Go through the material and return every line that contains the string "will".

###

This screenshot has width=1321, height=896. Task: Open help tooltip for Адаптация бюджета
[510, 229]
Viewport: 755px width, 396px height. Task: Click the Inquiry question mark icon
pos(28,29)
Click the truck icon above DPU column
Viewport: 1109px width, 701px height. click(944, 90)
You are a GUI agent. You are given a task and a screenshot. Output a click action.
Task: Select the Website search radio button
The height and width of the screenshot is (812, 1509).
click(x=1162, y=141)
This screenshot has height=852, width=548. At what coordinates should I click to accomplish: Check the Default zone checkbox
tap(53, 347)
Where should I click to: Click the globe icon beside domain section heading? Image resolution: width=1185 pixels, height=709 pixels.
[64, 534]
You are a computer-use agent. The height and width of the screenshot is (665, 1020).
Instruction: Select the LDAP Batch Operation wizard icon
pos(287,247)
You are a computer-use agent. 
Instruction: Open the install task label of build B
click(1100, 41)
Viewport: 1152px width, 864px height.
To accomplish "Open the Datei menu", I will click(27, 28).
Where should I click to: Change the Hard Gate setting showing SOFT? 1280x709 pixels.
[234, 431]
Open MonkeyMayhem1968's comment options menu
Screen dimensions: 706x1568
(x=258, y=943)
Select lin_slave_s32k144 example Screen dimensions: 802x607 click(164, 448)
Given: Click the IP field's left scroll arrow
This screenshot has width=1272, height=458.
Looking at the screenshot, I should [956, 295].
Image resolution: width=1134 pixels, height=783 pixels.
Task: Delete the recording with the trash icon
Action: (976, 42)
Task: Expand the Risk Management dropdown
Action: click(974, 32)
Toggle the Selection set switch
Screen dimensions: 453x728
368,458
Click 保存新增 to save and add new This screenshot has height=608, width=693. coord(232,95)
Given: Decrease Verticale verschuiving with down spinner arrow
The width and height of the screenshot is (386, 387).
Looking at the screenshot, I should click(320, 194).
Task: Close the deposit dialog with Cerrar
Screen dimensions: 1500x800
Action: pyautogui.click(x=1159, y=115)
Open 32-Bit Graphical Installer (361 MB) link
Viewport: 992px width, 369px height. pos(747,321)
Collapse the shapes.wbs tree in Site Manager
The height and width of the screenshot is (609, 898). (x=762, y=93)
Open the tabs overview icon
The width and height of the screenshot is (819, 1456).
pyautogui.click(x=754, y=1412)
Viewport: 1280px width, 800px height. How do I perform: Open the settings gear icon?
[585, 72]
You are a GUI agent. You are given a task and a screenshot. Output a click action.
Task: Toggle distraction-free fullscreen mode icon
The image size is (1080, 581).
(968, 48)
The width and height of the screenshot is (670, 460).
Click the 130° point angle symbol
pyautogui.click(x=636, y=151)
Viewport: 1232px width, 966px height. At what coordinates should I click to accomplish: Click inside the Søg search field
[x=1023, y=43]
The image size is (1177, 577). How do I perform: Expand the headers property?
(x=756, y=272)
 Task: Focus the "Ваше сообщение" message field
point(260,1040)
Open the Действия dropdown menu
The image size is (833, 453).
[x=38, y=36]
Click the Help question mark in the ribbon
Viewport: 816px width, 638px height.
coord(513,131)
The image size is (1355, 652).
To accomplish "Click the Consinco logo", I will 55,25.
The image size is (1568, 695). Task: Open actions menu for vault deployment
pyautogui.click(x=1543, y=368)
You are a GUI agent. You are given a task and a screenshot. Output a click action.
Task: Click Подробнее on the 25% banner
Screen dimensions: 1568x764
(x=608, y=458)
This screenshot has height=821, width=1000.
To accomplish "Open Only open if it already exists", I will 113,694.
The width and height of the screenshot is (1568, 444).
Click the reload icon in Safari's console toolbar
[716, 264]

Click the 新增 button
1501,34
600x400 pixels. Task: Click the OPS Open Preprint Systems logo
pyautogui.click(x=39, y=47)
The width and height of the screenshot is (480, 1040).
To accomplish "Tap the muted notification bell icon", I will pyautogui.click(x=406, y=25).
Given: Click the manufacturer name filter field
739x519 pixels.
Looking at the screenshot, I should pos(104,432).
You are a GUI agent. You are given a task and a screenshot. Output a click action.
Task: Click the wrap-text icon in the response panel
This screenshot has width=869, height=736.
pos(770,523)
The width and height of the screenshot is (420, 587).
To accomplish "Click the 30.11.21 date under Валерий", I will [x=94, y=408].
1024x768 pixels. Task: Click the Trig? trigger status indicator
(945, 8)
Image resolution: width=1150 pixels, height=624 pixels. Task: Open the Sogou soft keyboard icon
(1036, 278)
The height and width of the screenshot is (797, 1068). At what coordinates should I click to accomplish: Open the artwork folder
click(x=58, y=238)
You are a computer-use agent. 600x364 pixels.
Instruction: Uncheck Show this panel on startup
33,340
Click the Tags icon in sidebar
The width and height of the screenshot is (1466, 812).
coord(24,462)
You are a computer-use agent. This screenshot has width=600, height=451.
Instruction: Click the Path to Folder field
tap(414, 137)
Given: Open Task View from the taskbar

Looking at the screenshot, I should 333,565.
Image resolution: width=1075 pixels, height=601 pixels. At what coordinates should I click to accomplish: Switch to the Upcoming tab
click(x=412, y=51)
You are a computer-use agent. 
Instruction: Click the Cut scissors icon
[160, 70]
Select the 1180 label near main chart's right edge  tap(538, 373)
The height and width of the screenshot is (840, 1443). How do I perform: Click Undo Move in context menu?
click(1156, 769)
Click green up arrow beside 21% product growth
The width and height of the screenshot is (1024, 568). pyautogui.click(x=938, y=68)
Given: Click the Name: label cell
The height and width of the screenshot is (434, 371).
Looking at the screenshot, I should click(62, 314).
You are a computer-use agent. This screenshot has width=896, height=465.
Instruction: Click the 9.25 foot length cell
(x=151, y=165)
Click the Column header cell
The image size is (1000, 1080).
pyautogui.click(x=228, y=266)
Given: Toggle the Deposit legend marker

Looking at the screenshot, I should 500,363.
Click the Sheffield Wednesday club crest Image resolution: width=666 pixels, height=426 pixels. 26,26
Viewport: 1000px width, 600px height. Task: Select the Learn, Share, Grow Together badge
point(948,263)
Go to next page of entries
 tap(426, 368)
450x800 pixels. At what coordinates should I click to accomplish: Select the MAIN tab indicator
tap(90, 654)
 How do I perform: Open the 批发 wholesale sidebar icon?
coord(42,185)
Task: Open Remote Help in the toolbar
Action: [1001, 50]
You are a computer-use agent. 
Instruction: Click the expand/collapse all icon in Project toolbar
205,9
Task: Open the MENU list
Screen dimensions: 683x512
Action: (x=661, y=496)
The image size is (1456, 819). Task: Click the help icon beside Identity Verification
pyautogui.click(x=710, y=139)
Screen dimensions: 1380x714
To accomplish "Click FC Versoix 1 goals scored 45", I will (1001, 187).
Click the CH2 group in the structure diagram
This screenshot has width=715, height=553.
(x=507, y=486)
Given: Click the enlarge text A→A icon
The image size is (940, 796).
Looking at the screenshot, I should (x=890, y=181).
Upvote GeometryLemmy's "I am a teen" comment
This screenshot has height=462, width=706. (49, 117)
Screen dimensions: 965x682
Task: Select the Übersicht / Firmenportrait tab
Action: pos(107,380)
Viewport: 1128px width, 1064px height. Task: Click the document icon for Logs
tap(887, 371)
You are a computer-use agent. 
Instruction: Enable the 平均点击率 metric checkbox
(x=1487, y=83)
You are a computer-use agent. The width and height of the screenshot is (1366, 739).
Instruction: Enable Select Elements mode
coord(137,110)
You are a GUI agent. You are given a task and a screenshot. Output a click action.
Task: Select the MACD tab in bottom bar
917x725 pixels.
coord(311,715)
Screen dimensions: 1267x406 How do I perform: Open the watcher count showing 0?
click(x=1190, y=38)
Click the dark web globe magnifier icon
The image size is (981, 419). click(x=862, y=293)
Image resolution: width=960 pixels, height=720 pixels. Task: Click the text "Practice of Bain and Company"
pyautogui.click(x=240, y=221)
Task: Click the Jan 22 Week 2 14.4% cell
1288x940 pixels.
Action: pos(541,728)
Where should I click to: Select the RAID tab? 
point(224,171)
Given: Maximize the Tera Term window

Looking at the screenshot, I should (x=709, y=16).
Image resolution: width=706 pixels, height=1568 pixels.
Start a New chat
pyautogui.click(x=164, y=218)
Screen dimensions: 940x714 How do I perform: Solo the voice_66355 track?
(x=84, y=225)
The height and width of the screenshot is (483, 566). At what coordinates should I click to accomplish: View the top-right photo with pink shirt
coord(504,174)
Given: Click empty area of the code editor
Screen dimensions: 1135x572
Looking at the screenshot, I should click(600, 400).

###

Problem solution:
To accomplish "Open the Datei menu", I will click(27, 28).
To accomplish "Click the Consinco logo", I will 55,25.
To accomplish "Open Only open if it already exists", I will 113,694.
To accomplish "Tap the muted notification bell icon", I will pyautogui.click(x=406, y=25).
To accomplish "Click the 30.11.21 date under Валерий", I will [x=94, y=408].
To accomplish "Click FC Versoix 1 goals scored 45", I will (1001, 187).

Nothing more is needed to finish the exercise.